蛇の道は蛇Ⅶ

「おっと、お嬢さん。落とし物はこちらにもありますよ?」

「「――――ッ!?」」


 突如、頭上から声が響いた。

 直後、間髪入れずにナイフの滝がメリッサの前に降り注ぐ。残り一メートルもない地面に、最後のハシシの残滓である頭蓋が縫い付けられていた。

 針鼠と形容してもいいほどにナイフが隙間なく突き刺さり、その頭蓋を侵食していく。零れ落ちた目玉が地面を転がると、どこからともなくナイフが突き刺さり煙を上げた。


「ああぁぁあぁぁぁあぁっ!?」


 まるで細胞の一つ一つが悲鳴を上げているかのような大合唱。メリッサは嫌悪感で顔を歪めながら距離を取った。縫い付けられながらも、自らが傷つくことを厭わずに、眼球がメリッサの方へと向いたからだ。


「――――なんてな。悪いが、お前はここで終わりだ」


 しかし、空中から現れた影がナイフごと目玉を踏み潰す。

 地面にめり込んだナイフの柄の下でひしゃげて、砕ける銀と共に、黒い塵が舞い上がった。そこに魔力は存在せず、真にこの世からハシシが消え去った証であった。


「やはり、あなたでしたか」

「その口ぶりからすると、俺がいることに気付いていたのかな?」


 万全というには程遠いが、それでも何事もないかのようにメリッサの前にクロウは佇んでいた。


「えぇ、相手を油断したところで襲うのは常套手段ですから。特にそれが集団から離れた個人となれば絶好の機会」

「なるほど。俺とハシシ――――正確には奴に憑りついた主が狙っていると読んだのか」

「あなたほどの手練れが苦戦する相手。簡単に諦めるとは思えません。それが秘密の園の主ともなれば、この程度の手段は当然でしょう。気配を殺すのも得意なはずですし、警戒するに越したことはありません」


 その言葉にクロウは感心したように息をつく。


「やはり、アサシンギルドの人間か。そんな御伽噺を今もしっかりと伝承しているとは律義な集団だ」

「あなたも似たようなものでしょう。尤も、こちらとは関りが薄いようですが」

「当然だ。お前たちのようなギルド、こちらから願い下げだ」


 二人の間に冷たい空気が流れること数秒。クロウの手が動くと、メリッサに向かって白銀の閃光が一条伸びる。


「……何の、つもりですか?」


 難なくそれを人差し指と中指で挟んで受け止めたメリッサはクロウに問いかけた。

 今の投擲は先ほどの自分を救ったものには程遠い。メリッサからすれば子供が投げたに等しい早さだった。

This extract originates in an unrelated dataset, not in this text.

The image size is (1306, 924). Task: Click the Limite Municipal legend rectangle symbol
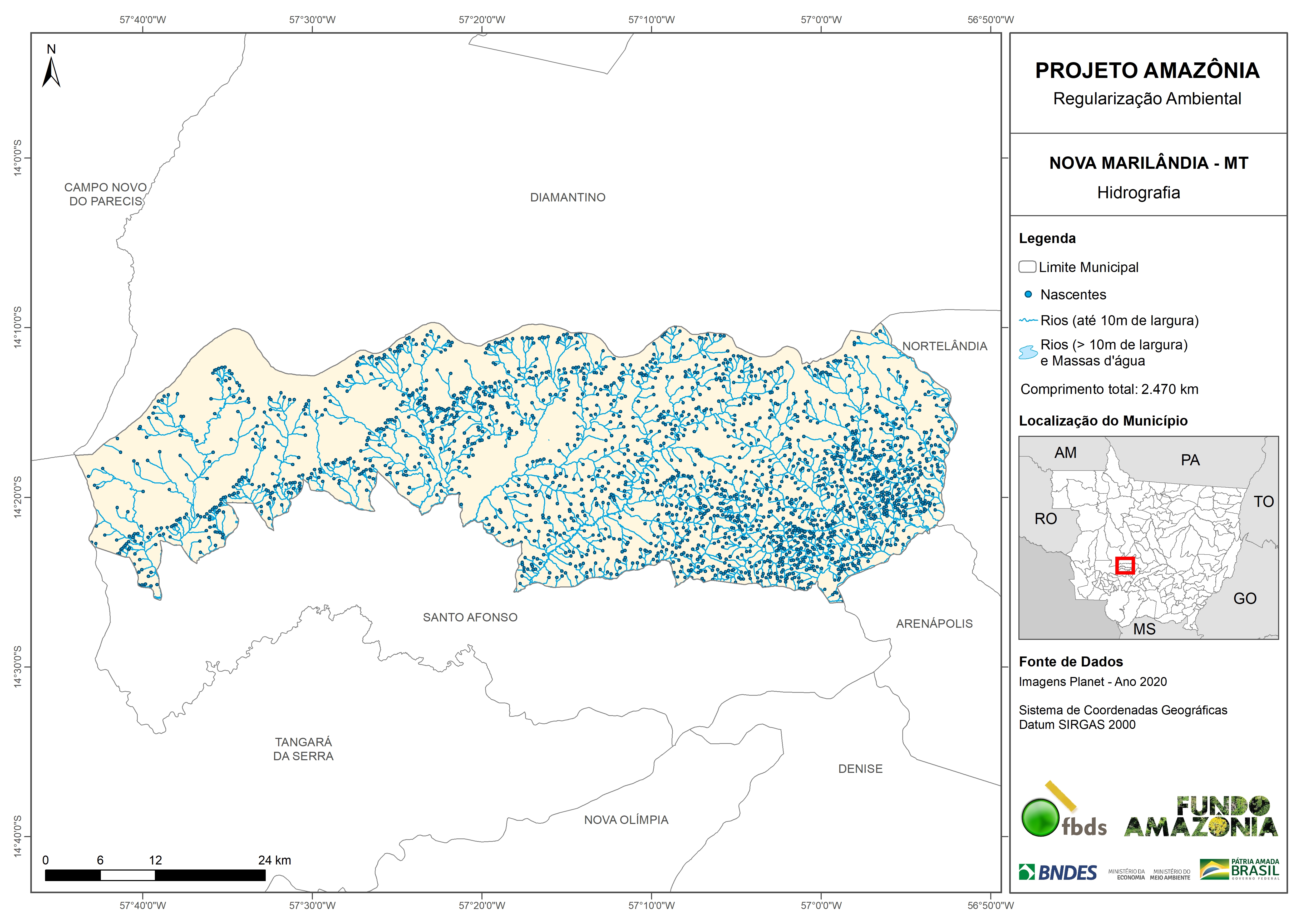click(1027, 267)
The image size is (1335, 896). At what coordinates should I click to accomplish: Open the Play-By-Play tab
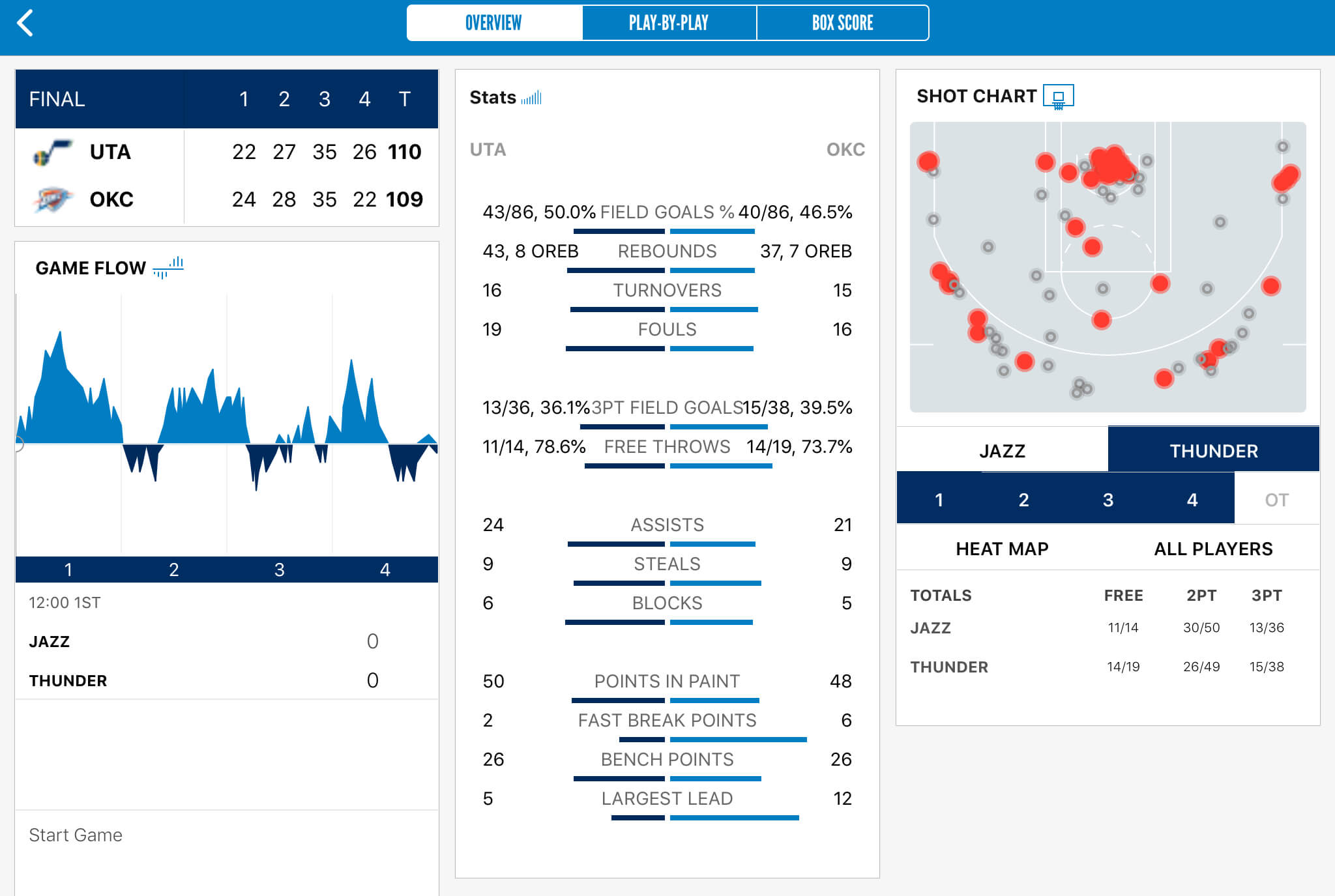[x=669, y=23]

「言っただろ? 落とし物があるぞ、と。余ったナイフを貰っていくわけにもいかないからな。緊急用に残した一本だが、使う事態にならなくて良かった」

「礼は言いませんよ」

「どうぞ。ご自由に。こっちはただ落とし物ついでにゴミを処分しただけだからな。ま、今後はもう少し腕を磨いて、ミイラ取りがミイラにならんように気を付けるんだな」

「一体、何を……!?」


 急に後ろに振り返って歩き出すクロウにメリッサは戸惑った。

 これではクロウの目的はハシシの頭蓋の処分以外には何にもないことになる。つまり、メリッサがしたことはクロウの邪魔以外の何物でもない。


「別に落ち込むことなんかない。おかげでこっちは上手く奴を仕留めることができた。当分、ちょっかいをかけてくる奴を抑えられる」

「ま、待ってください。当分ってことは、また、あんな化け物が襲ってくるのですか?」


 言葉の端から見えた恐ろしい未来に、全身の温度が一気に下がる。

 クロウは立ち止まると真剣な声でメリッサに告げた。


「当たり前だ。ハシシに憑いていたのは、あいつの一部。本物がこっちに攻め込んでくることはありえないが間違いなく、いつか配下を送り込んでくる。幸いにも、あいつが今回みたく動かせる駒はそう多くない。それを用意するまでは安心だ」

「そんな……」

「そう気を落とすな。あんたらなら、もう少し鍛えとけば何とかなる。特にあのユーキって奴は、こういうバケモノ相手には切り札になる。今の内に色々と学ばせておけ」


 そう言うとクロウは思いきり飛び上がり、瞬く間に大樹の枝葉の上へと消えていった。